What is a quality of earnings report?
If you're selling your company, the term "QoE" is going to come up, and it tends to land at the exact moment a deal feels real. Here's what a quality of earnings report actually is, how it's different from an audit, what it digs into, and why getting your own done before you go to market can make the whole sale smoother.
What a QoE report is
A quality of earnings report is an independent look at how real and how durable a company's profit is. An accounting firm takes the reported numbers apart, removes anything that's one-time or has nothing to do with running the business, and rebuilds a clean picture of what the company actually earns on a normal year. The output is a figure a buyer can trust enough to base an offer on.
The phrase that matters here is "quality." Two businesses can show the same profit on paper and have wildly different earnings quality. One earns it from steady, recurring customers and conservative bookkeeping. The other props up a good year with a single large contract that won't repeat, plus a few accounting choices that flatter the bottom line. A QoE exists to tell those two stories apart.

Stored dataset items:
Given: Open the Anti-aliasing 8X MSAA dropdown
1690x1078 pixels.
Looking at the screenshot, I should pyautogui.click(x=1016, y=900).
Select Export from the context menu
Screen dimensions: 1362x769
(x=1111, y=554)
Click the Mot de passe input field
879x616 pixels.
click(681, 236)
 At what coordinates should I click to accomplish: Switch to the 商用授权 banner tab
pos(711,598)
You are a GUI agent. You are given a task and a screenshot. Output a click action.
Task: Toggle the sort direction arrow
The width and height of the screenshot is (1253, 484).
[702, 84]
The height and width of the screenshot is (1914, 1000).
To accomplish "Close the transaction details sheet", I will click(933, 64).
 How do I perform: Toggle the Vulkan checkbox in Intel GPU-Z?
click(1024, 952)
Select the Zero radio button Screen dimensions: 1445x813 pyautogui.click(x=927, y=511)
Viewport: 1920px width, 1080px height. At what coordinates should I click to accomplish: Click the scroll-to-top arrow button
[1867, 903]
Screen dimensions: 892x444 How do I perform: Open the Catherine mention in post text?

#### Written problem 1:
In the passage on quality of earnings reports, what kind of firm takes the reported numbers apart?
#### Written problem 2:
Return everything in the passage on quality of earnings reports from "What is a quality" down to "whole sale smoother.", copied exactly.
The lines are not required for this work.

#### Finished answer 1:
An accounting firm.

#### Finished answer 2:
What is a quality of earnings report?
If you're selling your company, the term "QoE" is going to come up, and it tends to land at the exact moment a deal feels real. Here's what a quality of earnings report actually is, how it's different from an audit, what it digs into, and why getting your own done before you go to market can make the whole sale smoother.